The interior love poem
the deeper levels of the self
landscapes of daily life
from Buried 2 (iv) by Michael Ondaatje
There is little that survives of my grandparents on both sides, or indeed my father. I did not meet any of them. What I have pieced together is through the distorted reflection of what my mother remembers as seen in others. My nephew has something of the precision of my father, my cousin shares the earnest, naive idealism of my maternal grandfather, I have something of my maternal grandmother’s gift of making.
I walk and laugh like my father, my brother inherited his enormous sense of responsibility.
It is these touches that endure, fragments of other lives that find their reprise in a syncopated, mutated form generations later, only recognised by those who form the bridge and can remember the stories.
The ankle bracelets in the picture belonged to my maternal grandmother. Little else survives from that era. My wife was given these when we married, and as we are preparing wills she needs to decide where they will go next. Fortunately there is another pair of similar weight from my wife’s family, so we will be able to arrange something equitable for our two daughters. To them my grandmother is just a portrait that hangs in my brother’s house.
More difficult to bequeath will be the family treasure. My brother is custodian of the decoupé art of my ancestor Abu Jaffer (and before you begin planning a heist, it’s not actually worth anything).

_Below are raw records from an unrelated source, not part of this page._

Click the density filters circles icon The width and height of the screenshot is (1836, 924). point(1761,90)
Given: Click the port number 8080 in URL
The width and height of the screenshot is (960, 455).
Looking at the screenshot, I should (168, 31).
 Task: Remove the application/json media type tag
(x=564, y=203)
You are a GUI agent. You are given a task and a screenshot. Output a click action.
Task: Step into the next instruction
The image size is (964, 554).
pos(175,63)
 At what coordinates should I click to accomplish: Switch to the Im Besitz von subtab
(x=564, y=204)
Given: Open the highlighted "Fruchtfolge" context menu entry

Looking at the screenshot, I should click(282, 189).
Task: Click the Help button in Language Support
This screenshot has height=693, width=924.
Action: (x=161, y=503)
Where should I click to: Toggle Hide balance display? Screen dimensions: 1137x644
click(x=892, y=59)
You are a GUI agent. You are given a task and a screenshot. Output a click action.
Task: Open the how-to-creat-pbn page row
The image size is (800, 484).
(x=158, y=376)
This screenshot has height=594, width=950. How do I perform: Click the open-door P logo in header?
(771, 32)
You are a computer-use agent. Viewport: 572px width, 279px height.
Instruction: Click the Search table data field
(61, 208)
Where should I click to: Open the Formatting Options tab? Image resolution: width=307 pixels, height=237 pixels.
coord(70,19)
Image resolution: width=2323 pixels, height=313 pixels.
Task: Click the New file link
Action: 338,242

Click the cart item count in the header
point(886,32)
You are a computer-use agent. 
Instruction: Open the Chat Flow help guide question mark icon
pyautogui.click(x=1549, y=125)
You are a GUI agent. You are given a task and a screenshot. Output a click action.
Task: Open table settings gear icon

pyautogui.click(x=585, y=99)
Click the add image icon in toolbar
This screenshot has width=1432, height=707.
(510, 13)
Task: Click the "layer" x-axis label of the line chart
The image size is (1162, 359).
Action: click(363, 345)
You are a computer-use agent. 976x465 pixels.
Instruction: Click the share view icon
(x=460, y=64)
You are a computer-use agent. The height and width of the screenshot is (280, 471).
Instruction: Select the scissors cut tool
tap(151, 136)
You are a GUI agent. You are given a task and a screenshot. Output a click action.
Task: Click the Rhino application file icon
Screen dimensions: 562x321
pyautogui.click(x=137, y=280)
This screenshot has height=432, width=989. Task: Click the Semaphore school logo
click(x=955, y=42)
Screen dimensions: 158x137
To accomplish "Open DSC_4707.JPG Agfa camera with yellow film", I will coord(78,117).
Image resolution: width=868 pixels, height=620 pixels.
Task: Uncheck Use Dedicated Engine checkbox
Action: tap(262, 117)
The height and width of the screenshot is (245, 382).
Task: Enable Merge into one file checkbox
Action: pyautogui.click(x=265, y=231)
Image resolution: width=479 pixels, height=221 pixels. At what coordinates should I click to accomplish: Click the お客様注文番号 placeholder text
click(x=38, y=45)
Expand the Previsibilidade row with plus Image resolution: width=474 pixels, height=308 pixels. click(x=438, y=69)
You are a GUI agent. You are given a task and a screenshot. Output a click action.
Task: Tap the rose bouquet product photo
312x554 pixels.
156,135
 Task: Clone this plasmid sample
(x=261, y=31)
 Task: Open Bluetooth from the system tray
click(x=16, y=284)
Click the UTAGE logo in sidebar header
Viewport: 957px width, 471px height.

The family legend is that the girl Abu Jaffer loved married someone else, and he spent the rest of his days a bachelor. There is some suggestion that he may have been a skilled poet, but among my ancestors that at least is not a peculiar distinction (if only a couple of poets could instead have been born with the ability to manage estates and make good decisions, but that story is for another day).
He had no children, he lives on only in these beautiful but fragile bits of paper, and a half remembered romantic tragedy. Or perhaps not, it has been remarked that most of my own stories are romantic tragedies. Perhaps a little of him endures in the family line after all.